La deuxième œuvre proposée de ce musicien n'était pas inscrite sur le programme de la soirée, il s'agit de son " Arabeske en C majeur, composée à 18 ans en 1839 quand il avait 29 ans. A l'automne 1838, Schumann avait quitté Leipzig pour Vienne . Sa relation avec Clara Wieck avait atteint un point de non-retour, alors que son père s'opposait avec véhémence à tout ce qui pourrait interférer avec la carrière de pianiste de sa fille et désapprouvait fortement Schumann comme un beau gendre. Géographiquement mais pas émotionnellement détaché de Clara, il a pu communiquer avec elle uniquement par des lettres et dans sa propre musique. Ceci a été proposé comme une explication pour ce travail, qui alterne des passages d'angoisse mystérieuse avec des épisodes déclamatoires plus robustes.

En guise d'interlude, L. Bourreau a interprété un des quatre " Impromptus pour piano " de Franz Schubert, composés en 1827 : il s'agit de l'impromptu opus 90 n° 4 en la bémol mineur. La composition des " Quatre impromptus " est liée aux vacances que Schubert a passées avec son ami Jenger, en septembre 1827, à Graz. Ils y sont accueillis par Karl et Marie Pachler, un grand mélomane et une excellente pianiste. Beethoven avait déclaré, en 1817, en parlant à cette dernière : " Je n'ai jamais trouvé personne qui exécute mes compositions aussi bien que vous ".

Le concert s'est poursuivi par des œuvres de Frédéric Chopin. Tout le long des années 1825 à 1849, le musicien a composé au moins cinquante-neuf mazurkas, d'après la danse traditionnelle polonaise. Cinquante-huit ont été publiées, dont quarante-cinq du vivant de Chopin, et quarante-et-une d'entre elles ont un numéro d'opus. Treize ont paru après sa mort, dont huit ont des numéros d'opus posthume. L. Bourreau a interprété une mazurka en " la " mineur puis poursuivi par deux valses.

Pour conclure ce concert Laurent Bourreau et Camille Leroy ont interprété un extrait adaptée d'une œuvre de Schubert à quatre mains. Camille Leroy est originaire de Tulle. Elle a été diplômée des Conservatoires de Toulouse et de la région Limousin puis a poursuivi sa formation à Lyon où elle obtenu les diplômes d’état de professeur de piano et de formation musicale. Elle partage désormais son temps entre l’enseignement et les concerts.

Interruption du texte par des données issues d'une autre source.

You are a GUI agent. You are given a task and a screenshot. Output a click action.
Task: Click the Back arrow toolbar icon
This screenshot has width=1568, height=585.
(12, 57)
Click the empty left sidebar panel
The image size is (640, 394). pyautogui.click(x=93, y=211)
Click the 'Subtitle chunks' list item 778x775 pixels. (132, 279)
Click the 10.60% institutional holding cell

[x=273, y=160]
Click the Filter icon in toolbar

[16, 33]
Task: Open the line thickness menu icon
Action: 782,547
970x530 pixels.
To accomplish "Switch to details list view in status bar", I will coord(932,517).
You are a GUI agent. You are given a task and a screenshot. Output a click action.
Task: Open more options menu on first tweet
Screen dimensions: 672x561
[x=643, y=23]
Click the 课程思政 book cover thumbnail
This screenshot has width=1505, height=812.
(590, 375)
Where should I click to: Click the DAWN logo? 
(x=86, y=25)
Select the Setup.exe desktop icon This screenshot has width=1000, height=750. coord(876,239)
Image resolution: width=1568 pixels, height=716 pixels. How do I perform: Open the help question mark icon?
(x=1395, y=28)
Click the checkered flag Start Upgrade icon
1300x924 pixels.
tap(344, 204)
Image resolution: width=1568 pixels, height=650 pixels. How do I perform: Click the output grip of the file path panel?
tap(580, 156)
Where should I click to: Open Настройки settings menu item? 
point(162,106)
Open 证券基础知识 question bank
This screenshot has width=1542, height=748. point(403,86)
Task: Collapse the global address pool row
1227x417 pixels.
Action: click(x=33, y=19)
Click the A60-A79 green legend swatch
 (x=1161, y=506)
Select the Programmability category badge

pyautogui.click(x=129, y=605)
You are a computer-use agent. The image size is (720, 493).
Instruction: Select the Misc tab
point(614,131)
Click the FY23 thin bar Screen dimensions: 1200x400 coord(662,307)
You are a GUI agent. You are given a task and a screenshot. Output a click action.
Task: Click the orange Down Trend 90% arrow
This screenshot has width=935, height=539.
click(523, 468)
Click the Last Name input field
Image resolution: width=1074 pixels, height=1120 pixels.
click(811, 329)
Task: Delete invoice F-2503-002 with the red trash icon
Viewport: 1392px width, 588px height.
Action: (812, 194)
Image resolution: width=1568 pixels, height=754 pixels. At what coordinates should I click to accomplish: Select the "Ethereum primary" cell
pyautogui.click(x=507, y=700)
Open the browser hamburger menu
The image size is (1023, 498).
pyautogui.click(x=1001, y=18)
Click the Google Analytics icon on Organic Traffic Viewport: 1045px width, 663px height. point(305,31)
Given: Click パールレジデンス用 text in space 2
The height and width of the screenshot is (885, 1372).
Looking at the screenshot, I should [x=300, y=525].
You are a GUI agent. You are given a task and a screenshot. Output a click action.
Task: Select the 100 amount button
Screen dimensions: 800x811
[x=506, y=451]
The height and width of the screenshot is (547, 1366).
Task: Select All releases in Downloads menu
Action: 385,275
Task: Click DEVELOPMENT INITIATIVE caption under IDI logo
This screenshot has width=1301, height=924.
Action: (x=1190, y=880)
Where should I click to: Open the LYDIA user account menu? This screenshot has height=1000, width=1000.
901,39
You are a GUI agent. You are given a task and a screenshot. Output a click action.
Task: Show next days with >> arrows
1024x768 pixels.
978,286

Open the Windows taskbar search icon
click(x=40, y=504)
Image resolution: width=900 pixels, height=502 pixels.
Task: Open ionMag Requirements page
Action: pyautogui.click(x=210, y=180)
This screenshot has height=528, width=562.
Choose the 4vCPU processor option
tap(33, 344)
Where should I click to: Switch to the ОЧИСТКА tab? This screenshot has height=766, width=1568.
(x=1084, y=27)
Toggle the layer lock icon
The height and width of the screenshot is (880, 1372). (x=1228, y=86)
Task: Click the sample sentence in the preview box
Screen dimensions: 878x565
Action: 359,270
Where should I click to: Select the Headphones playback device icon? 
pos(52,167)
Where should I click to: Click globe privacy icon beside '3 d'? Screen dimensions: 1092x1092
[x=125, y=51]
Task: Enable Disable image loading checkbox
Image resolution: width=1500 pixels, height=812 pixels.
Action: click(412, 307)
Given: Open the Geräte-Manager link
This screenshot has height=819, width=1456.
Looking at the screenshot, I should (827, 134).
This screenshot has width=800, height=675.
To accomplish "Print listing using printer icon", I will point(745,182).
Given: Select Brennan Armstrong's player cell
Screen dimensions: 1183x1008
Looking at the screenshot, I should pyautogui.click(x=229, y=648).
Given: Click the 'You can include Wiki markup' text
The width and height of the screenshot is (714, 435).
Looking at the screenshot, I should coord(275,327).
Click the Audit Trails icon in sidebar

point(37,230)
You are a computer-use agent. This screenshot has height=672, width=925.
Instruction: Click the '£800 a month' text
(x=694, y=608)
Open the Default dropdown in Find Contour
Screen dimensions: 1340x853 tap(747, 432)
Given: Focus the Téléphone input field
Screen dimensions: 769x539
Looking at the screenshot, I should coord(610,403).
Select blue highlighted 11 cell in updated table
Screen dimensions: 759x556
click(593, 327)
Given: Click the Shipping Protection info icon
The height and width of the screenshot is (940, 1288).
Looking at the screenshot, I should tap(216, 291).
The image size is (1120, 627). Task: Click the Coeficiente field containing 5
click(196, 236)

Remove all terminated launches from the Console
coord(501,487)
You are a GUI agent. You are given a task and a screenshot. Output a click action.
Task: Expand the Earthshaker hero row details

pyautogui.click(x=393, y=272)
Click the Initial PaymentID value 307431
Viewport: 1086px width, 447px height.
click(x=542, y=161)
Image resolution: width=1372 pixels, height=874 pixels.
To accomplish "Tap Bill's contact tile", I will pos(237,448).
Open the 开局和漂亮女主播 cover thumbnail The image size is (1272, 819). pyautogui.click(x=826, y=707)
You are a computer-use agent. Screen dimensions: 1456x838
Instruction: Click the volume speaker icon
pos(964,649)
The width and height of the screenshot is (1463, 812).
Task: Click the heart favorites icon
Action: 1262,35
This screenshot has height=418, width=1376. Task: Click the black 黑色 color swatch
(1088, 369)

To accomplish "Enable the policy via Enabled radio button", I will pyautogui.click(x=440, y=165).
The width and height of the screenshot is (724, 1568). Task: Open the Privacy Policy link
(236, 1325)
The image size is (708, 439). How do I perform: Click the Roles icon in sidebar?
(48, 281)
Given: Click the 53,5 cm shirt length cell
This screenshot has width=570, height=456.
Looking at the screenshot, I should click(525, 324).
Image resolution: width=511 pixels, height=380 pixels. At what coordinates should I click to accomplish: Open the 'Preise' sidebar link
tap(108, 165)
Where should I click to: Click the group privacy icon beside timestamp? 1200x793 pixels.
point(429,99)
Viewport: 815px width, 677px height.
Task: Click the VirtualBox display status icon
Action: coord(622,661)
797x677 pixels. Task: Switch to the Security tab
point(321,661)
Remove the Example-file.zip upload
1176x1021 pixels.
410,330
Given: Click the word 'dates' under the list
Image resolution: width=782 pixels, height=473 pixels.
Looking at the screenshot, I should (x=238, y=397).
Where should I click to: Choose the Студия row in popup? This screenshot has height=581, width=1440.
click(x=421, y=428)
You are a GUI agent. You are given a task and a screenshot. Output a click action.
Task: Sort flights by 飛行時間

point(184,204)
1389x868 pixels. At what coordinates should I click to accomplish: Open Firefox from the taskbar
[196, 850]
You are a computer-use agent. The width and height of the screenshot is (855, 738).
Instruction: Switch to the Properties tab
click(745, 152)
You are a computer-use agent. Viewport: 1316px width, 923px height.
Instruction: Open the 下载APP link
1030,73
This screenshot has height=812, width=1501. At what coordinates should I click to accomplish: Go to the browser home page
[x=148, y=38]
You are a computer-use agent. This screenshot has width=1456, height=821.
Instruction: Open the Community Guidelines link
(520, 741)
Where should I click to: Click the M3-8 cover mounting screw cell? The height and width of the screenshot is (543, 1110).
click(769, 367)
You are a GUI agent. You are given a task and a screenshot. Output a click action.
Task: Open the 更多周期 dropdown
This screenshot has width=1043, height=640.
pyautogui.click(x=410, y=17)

De longs applaudissements ont retenti dans l'église Saint-Geniès pour remercier l'artiste. L'entrée était libre mais chacun a pu donner " au chapeau " ce qu'il voulait, la somme récoltée étant reversée aux écoles de Sarrazac afin de contribuer au renouvellement des livres scolaires.

Un pot de l'amitié offert par la Municipalité a conclu cette soirée dans la salle des Mariages.

NB : Informations sur les œuvres jouées extraites du site internet Wikipédia.